▶ [Work to complete]:
Copy nothing from the entries below except the lines from the one containing "Task: Select the" through the one containing "Task: Click the 180 y-axis label", and copy those exactly.

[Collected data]

:::::

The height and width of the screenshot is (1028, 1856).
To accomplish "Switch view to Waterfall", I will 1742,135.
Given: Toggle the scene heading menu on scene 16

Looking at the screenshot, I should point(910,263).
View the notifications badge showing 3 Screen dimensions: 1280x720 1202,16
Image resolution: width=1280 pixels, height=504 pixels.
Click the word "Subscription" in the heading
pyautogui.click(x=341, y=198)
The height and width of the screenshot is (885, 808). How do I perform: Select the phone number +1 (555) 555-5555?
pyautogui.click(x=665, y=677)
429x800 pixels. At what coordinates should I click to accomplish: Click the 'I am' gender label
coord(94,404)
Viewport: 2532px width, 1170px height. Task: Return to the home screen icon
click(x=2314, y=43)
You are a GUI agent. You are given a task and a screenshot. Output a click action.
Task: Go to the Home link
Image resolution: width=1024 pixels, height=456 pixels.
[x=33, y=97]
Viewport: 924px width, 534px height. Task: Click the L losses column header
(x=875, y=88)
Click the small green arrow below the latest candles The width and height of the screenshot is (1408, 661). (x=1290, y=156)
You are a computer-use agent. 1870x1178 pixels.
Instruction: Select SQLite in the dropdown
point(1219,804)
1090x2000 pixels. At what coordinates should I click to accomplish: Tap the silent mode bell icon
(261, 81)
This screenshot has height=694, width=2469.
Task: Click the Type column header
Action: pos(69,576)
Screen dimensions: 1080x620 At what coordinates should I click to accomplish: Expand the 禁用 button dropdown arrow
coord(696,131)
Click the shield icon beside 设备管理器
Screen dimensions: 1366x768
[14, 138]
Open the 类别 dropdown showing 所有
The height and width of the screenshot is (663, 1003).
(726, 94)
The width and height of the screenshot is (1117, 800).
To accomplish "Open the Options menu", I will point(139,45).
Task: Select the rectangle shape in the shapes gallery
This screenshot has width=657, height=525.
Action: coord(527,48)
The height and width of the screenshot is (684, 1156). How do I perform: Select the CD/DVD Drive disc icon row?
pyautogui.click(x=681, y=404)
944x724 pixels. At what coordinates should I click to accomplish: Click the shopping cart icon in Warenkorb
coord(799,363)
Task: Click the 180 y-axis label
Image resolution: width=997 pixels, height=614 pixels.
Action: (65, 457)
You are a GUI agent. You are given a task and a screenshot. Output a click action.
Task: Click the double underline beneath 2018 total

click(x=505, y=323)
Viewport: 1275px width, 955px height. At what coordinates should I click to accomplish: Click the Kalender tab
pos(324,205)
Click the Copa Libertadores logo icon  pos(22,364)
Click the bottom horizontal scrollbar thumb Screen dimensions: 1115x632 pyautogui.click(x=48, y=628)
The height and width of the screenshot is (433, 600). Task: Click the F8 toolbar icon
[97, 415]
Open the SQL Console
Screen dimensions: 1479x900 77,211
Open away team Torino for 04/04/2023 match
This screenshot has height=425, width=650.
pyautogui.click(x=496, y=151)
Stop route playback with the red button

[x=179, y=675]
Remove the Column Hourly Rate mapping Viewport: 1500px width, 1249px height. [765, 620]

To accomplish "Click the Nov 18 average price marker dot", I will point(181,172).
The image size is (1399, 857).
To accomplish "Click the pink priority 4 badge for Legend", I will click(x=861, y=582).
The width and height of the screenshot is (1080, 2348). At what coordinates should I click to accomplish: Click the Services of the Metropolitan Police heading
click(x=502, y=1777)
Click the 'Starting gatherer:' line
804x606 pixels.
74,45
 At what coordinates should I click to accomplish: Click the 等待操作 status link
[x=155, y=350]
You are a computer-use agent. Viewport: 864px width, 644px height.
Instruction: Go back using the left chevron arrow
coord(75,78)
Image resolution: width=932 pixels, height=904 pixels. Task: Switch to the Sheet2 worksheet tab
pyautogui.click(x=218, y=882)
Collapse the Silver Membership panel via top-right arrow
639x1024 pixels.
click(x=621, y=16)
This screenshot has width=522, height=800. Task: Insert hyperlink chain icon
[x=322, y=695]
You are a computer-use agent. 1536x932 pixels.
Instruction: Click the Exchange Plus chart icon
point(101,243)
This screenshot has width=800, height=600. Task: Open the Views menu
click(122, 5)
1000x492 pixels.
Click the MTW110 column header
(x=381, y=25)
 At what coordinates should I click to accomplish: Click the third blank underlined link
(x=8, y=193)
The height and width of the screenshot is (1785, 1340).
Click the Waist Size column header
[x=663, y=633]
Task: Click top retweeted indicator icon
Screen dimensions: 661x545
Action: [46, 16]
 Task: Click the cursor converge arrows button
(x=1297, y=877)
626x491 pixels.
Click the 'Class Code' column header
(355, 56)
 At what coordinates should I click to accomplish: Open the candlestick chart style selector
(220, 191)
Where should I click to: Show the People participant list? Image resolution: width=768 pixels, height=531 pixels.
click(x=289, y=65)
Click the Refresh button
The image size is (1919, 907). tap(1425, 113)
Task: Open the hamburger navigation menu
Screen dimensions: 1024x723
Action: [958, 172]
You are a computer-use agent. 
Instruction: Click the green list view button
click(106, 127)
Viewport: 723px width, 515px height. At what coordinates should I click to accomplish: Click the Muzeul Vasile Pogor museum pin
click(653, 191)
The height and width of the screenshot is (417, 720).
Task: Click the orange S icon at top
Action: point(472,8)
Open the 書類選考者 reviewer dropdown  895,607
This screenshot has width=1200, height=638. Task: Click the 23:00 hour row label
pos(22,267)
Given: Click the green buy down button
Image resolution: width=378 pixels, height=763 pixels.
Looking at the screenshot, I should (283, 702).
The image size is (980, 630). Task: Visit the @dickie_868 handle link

:::::

▶ [Task solution]:
Task: Select the rectangle shape in the shapes gallery
This screenshot has width=657, height=525.
Action: coord(527,48)
The height and width of the screenshot is (684, 1156). How do I perform: Select the CD/DVD Drive disc icon row?
pyautogui.click(x=681, y=404)
944x724 pixels. At what coordinates should I click to accomplish: Click the shopping cart icon in Warenkorb
coord(799,363)
Task: Click the 180 y-axis label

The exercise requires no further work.